Like a shrewd fusion chef, in thematic chapters Athitakis groups together unexpected clusters of novels, revealing affinities and common ground where I would not have looked for them. For example, in "Is This Heaven?" he considers four authors working faith-based territory, defining religious very broadly: Marilynne Robinson, for her trilogy of "Gilead," "Home" and "Lila"; J.F. Powers, for "Morte d'Urban," his comic novel about a Chicago priest exiled to rural Minnesota; the atheist Thomas F. Disch, for his sci-fi novel "On Wings of Song"; and the late David Foster Wallace, whose novel "The Pale King" is analyzed as a conversion story. None of these books fit the bland stereotype of Midwestern piety, but all grapple seriously with religious themes.

The broad-minded Athitakis finds merit and complexity in works a more narrowly traditional literary critic might not have included here, notably Chris Ware's graphic novel "Jimmy Corrigan: The Smartest Kid on Earth" and Gillian Flynn's pre-"Gone Girl" novels.

As a card-carrying Wisconsin journalist, of course I'm going to mine his book for local angles.

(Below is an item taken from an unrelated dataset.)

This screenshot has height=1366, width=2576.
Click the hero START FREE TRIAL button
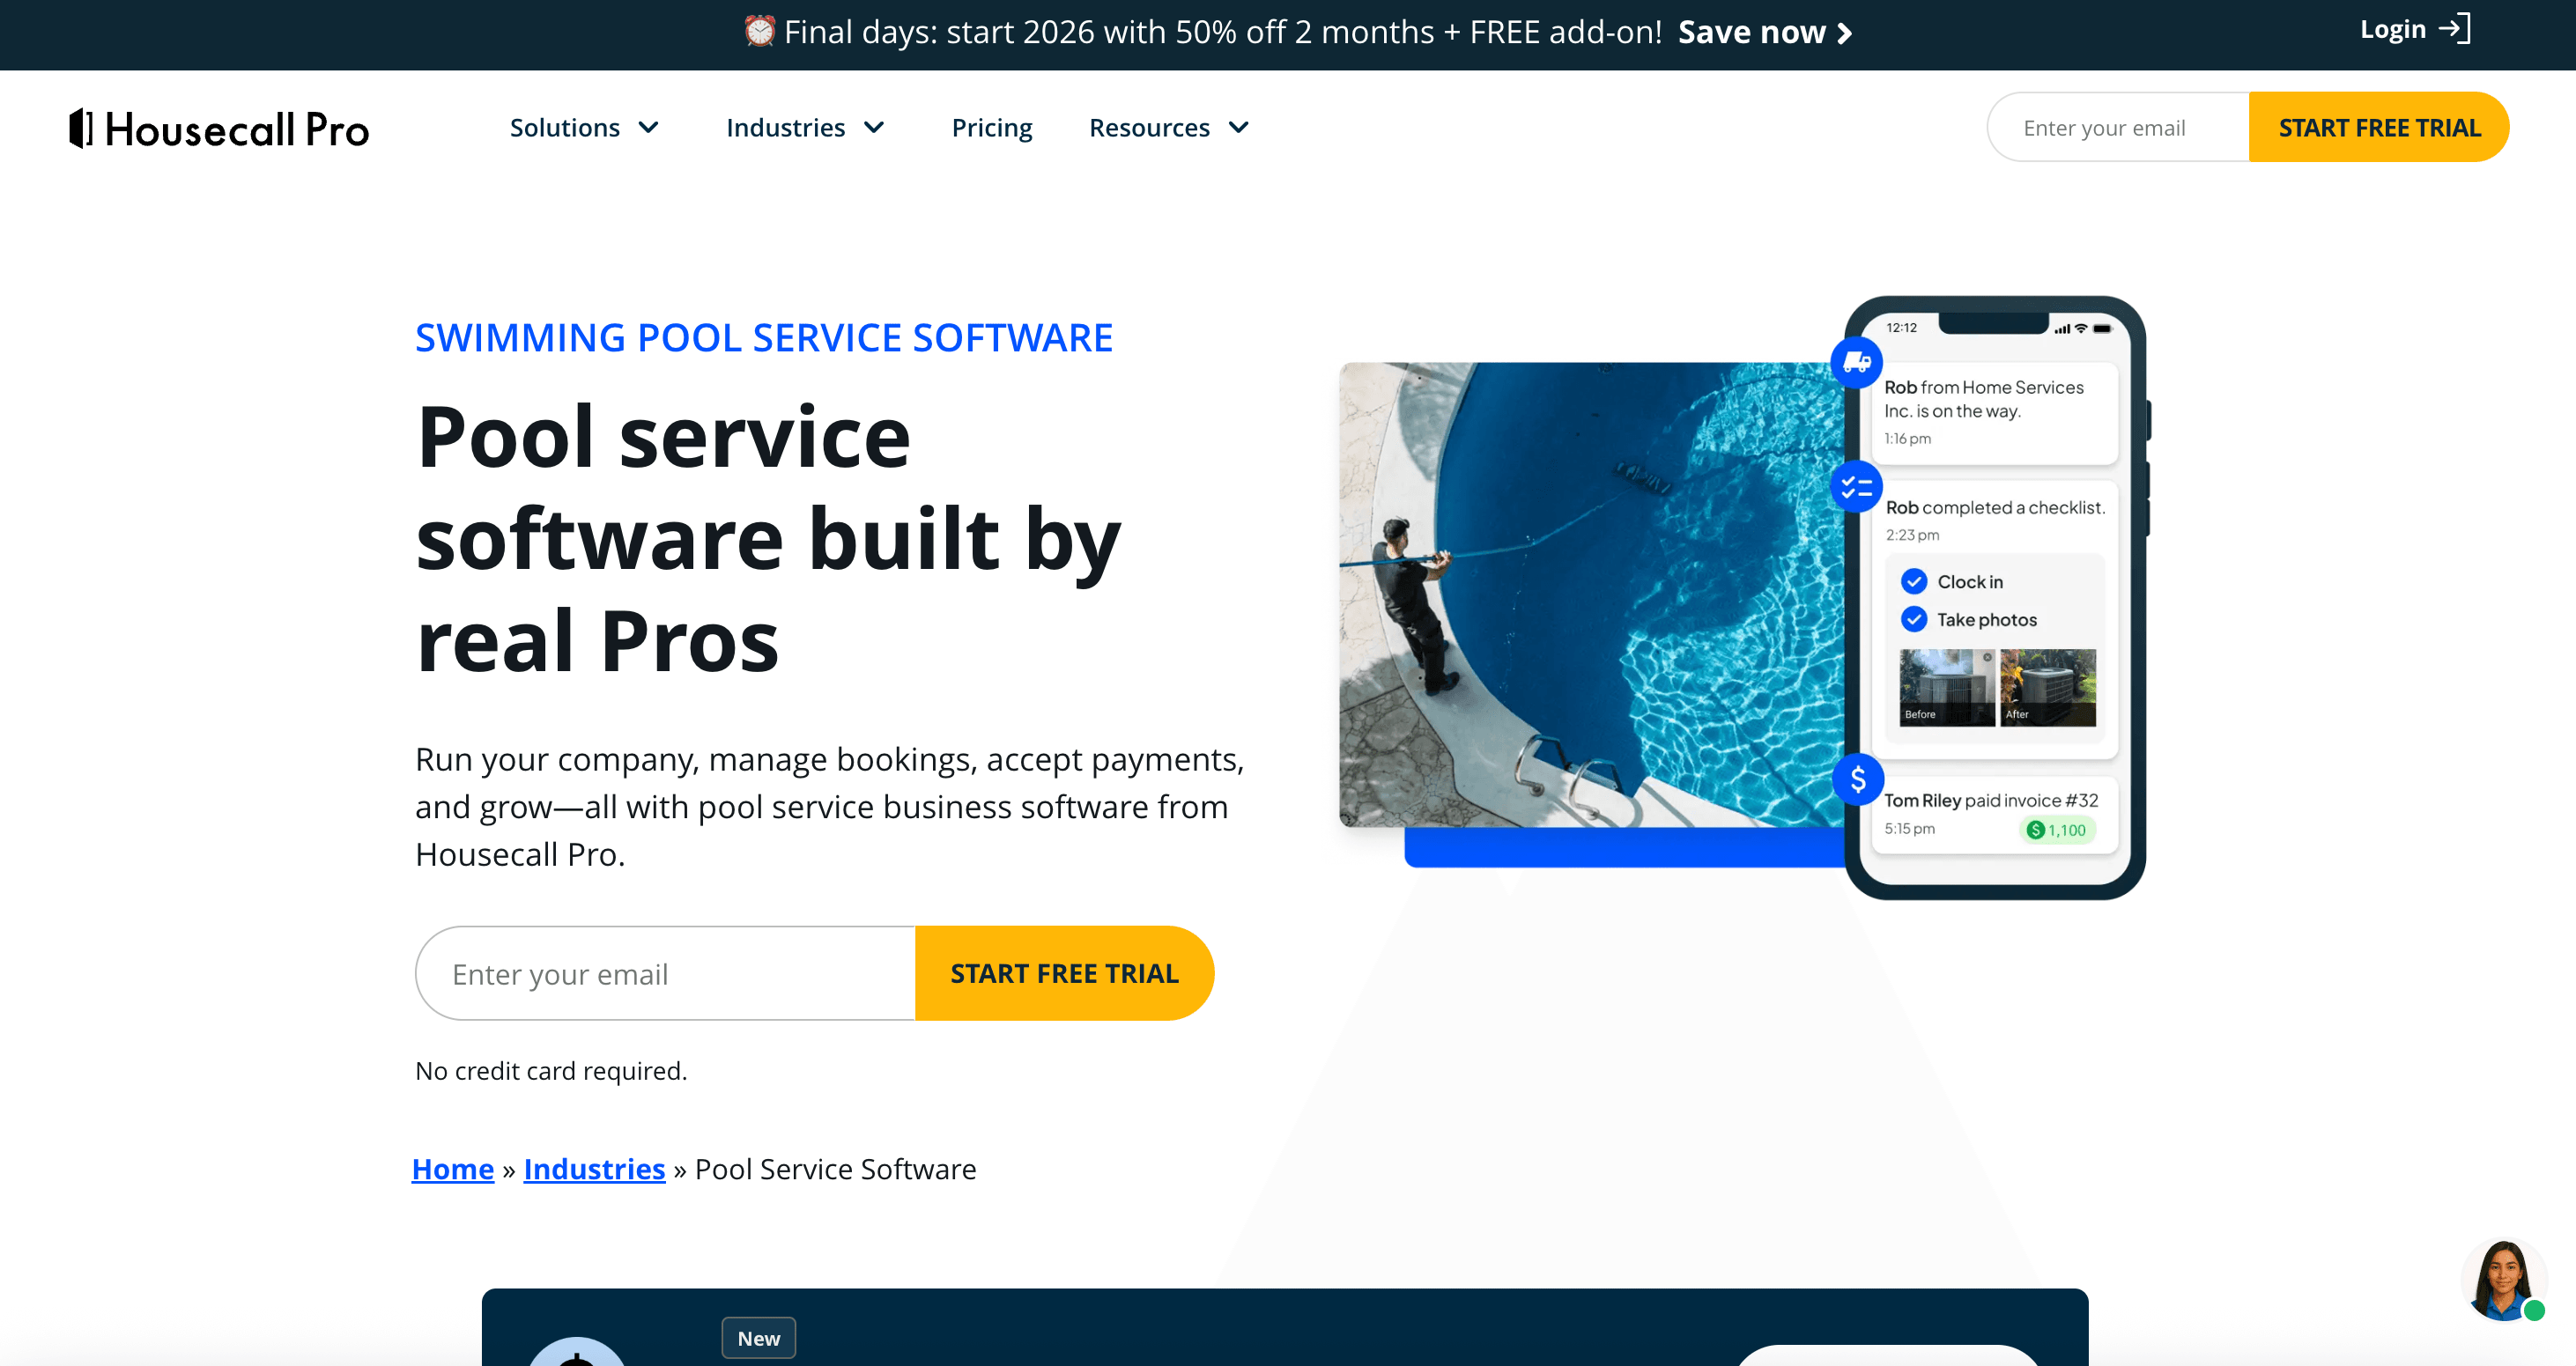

No single book makes Athitakis' case against the "homey" Midwest as forcefully as Michael Lesy's landmark assemblage "Wisconsin Death Trip" (1973), which pairs late 19th-century photographs taken around Black River Falls with "news items about murder, suicide, fraud, arson, disease, poisonings, and other somber goings-on in the quiet territory between Milwaukee and Minneapolis." Any reporter who's ever covered Wisconsin knows this territory is never quiet.

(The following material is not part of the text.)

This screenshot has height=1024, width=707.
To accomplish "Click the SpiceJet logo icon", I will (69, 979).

Athitakis sees Lesy's distinctive book as the godfather of both Robert Goolrick's novel "A Reliable Wife" and Stewart O'Nan's "A Prayer for the Dying."

He cites "Little House in the Big Woods" (set outside Pepin) and Laura Ingalls Wilder's ensuing novels as the books that underscore the notion of "hard work as the root of Midwestern life" — a precept many of his other picks challenge. Also, Athitakis praises Green Bay native Patrick Somerville's "This Bright River," a novel of an adult brother and sister returning to their small Wisconsin hometown.

Athitakis declares his book the start, not the end, of a conversation, so I'll jump in to make my points. Jane Hamilton's "The Excellent Lombards" fits perfectly here — a comic coming-of-age story about a Wisconsin farm girl that also depicts the forces eroding family farms. South African novelist Lauren Beukes' "Broken Monsters" embodies the competing myths Athatakis discusses of Detroit as ruin and Detroit as phoenix.

A couple of passing gaffes made me pause: Former poet laureate Philip Levine is misidentified as David, and it's five girls who die in "The Virgin Suicides," not three. These quibbles don't stop me from recommending "The New Midwest" for anyone interested in fiction about our region. Give Gillian Flynn the final word here, as quoted in a 2012 Chicago Tribune interview: "I'm very stubborn about the Midwest. To me it's great, underexplored literary terrain that's fun to roam around in."

Jim Higgins is an assistant entertainment and features editor for the Milwaukee Journal Sentinel.